Summary: European companies now have a clearer path for AI projects reaching production, anchored in partnership models and agentic workflows. As Anthropic focuses on Europe’s biggest companies, it highlights the most reliable route forward: pairing cloud infrastructure with embedded custom development teams delivering agentic workflows that meet EU regulations.
Anthropic is quickly growing its European footprint through new roles in Dublin and London, research in Zurich. The company’s recent investment round valued the company at $183 billion and shifted the focus from model training to supporting enterprise deployments. Amazon Web Services serving as the control plane through Amazon Bedrock.
Recent interviews with Anthropic leaders (must-see interview with Mike Krieger, Anthropic’s Chief Product Officer) highlight how fast the frontier is moving for enterprise use cases. Businesses are reporting that ideas which seemed impossible just six months ago are now achievable with the latest models. The cost of running these systems has also dropped, making them more practical for deployment in regulated industries such as insurance and finance. What matters most for European CTOs is not the benchmark scores but how models are implemented: enterprises need partners who can embed teams, customize workflows, and manage governance from day one. This is where Anthropic and OpenAI have taken very different paths.
Anthropic engages through AWS and co-delivers with customers using embedded applied AI teams. This embedded teams model fits European procurement flows, data residency needs, and the scarcity of AI developers in most of Europe.
ChatGPT’s reach shapes user expectations and developer familiarity, then expands into enterprise integrations. User adoption is forcing enterprises to strongly favor it, especially in customer-facing applications with chat (support) components.
The European Parliament launched “Ask the EP Archives,” also known as Archibot, a Claude-on–Amazon Bedrock assistant that provides natural-language access to more than 2 million documents. It was delivered as a partnership, with scope, retrieval sources, security, and quality controls defined collaboratively.

This pioneer AI project shows what matters most in regulated environments: constitutional AI to reduce hallucinations, clear governance over how the model interacts with sensitive content, and delivery as a joint effort rather than a vendor handoff.
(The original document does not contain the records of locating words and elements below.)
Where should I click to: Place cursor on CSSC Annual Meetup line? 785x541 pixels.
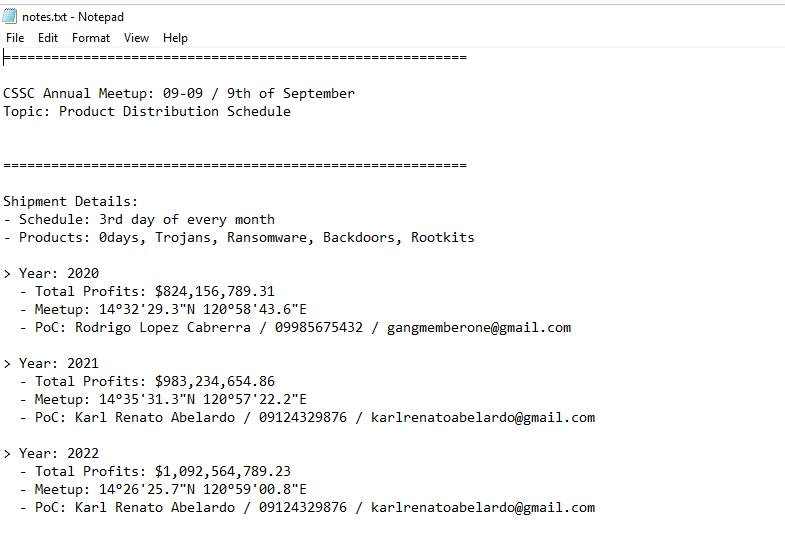pyautogui.click(x=178, y=94)
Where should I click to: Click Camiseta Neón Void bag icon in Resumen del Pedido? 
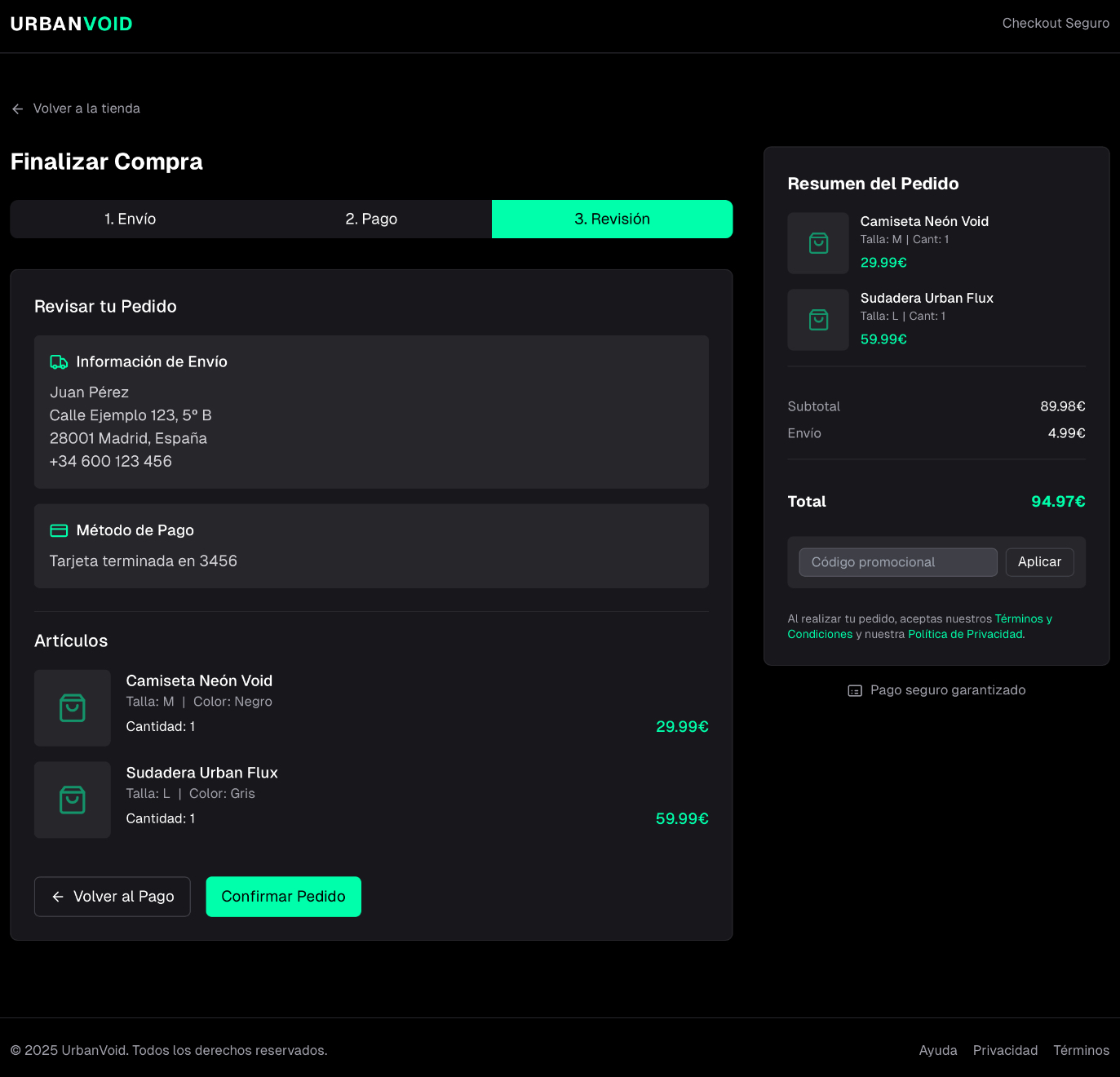(818, 243)
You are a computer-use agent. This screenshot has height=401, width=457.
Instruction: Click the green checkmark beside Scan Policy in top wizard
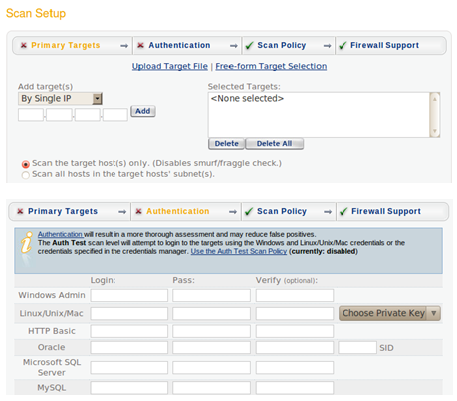tap(249, 45)
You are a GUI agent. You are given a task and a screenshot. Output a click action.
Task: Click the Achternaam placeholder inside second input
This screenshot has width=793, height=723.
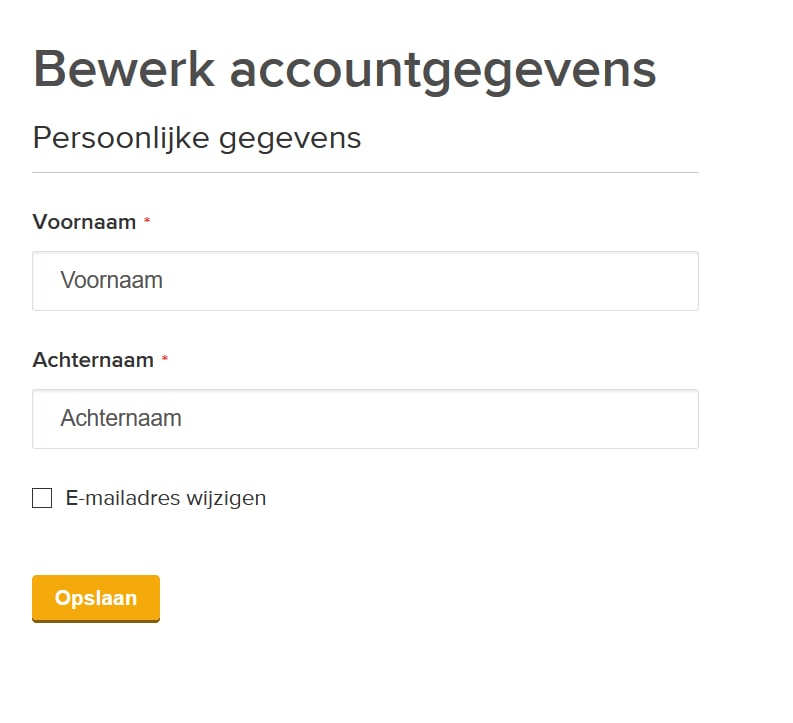[121, 419]
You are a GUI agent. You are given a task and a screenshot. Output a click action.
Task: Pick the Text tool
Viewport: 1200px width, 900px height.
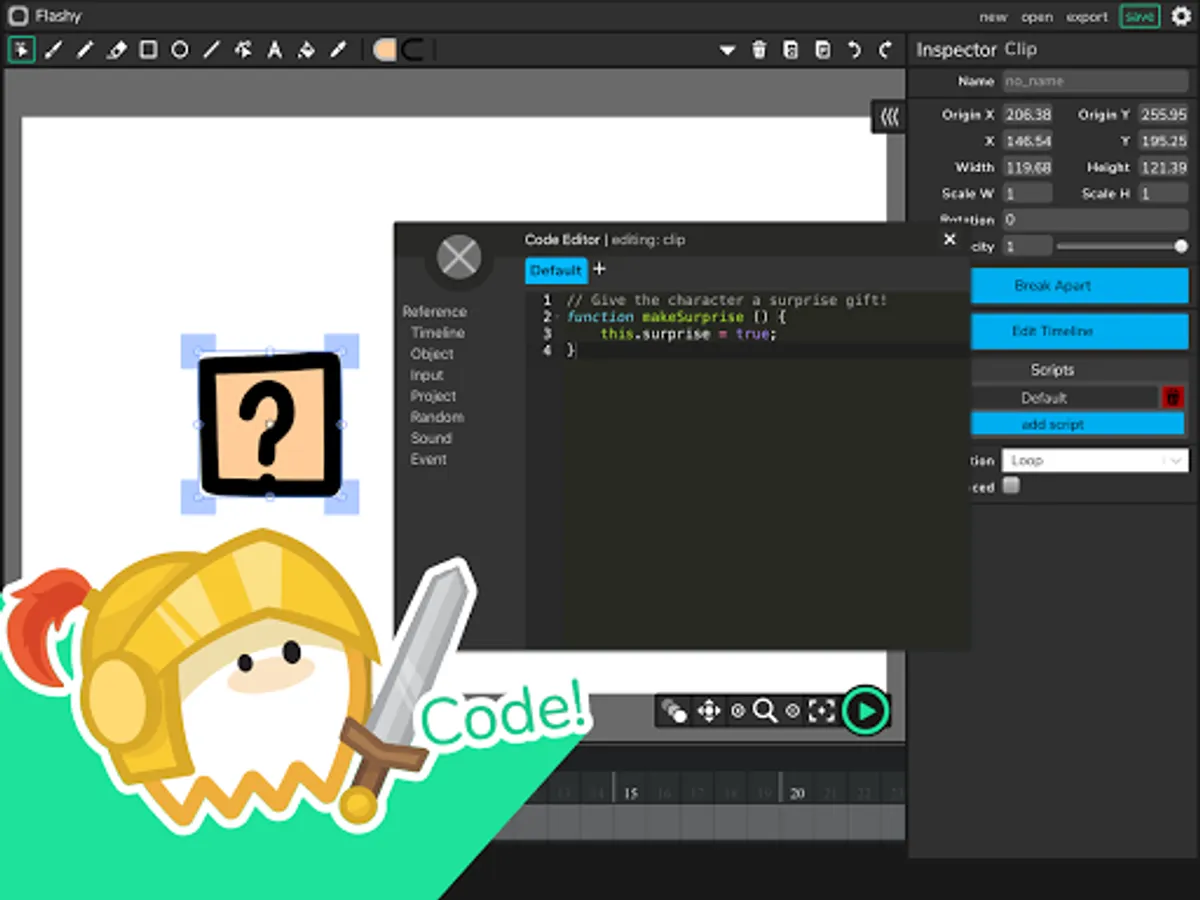[274, 50]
When institutions, cloud providers, and AI specialists collaborate, projects scale successfully and maintain public trust.
Anthropic formalized an Agent SDK and shifted emphasis from code surfaces to configurable agents with tools, memory, connectors, and evaluation. This reflects real adoption patterns in regulated industries. Authoritative reference: Building agents with the Claude Agent SDK.
Existing partnerships with custom software development companies in Europe already provide the template and the connective tissue between new AI models and business outcomes. For example, TINQIN runs embedded delivery teams for large insurers and health tech, with a backbone of CI/CD, DevSecOps, and QA. In terms of cloud infrastructure, it depends on the customer preference and regulatory requirements: from highly-performant AWS to sovereign data and app hosting for regulated industries. We integrate with legacy cores, build APIs, and implement privacy-aware retrieval, which is where agentic systems need hardening most.
Architecture is moving to data and policy inside the enterprise boundary, with reasoning running outside on a managed service. Anthropic’s commitment to Amazon Web Services means that Bedrock will provide agents, regional availability in Europe, and knowledge base support, which aligns with GDPR and procurement standards.
Recently, we have started meeting more and more customers who start the discussions with a ready demo or prototype, which they made themselves using AI vibe coding tools like Replit or Lovable; in other cases, Figma Make. These early builds are excellent as a starting point because they show the vision and help make the use cases clearer. Customers understand very well that going from a prototype to a production system that can securely serve millions of people is where the challenge lies.
Our method is based on the same partnership paradigm that Unéo’s managing director talked about: projects succeed when the customer and provider teams work closely together. At TINQIN, embedded teams work directly with business and IT leaders to ship controlled workflows through secure pipelines. This involves using DevSecOps and continuous integration, as well as service level indicators (SLIs) and service level objectives (SLOs) that make sure solutions stay reliable when they are needed in the real world.
Anthropic’s pilot with the European Parliament validates both the value and the delivery model for AI projects in Europe. The message for CTOs is clear: AI does not replace proven methods, it adds new demands. Embedded teams need to be upskilled in order to be able to integrate LLMs/SDKs and create production systems at scale. The way forward is to work with trusted technology partners who already know the regulated environment, then build internal expertise quickly so deployments are safe and effective. Production systems require reliability, compliance, and partnership. This is exactly where TINQIN’s commitment to delivery makes a big difference.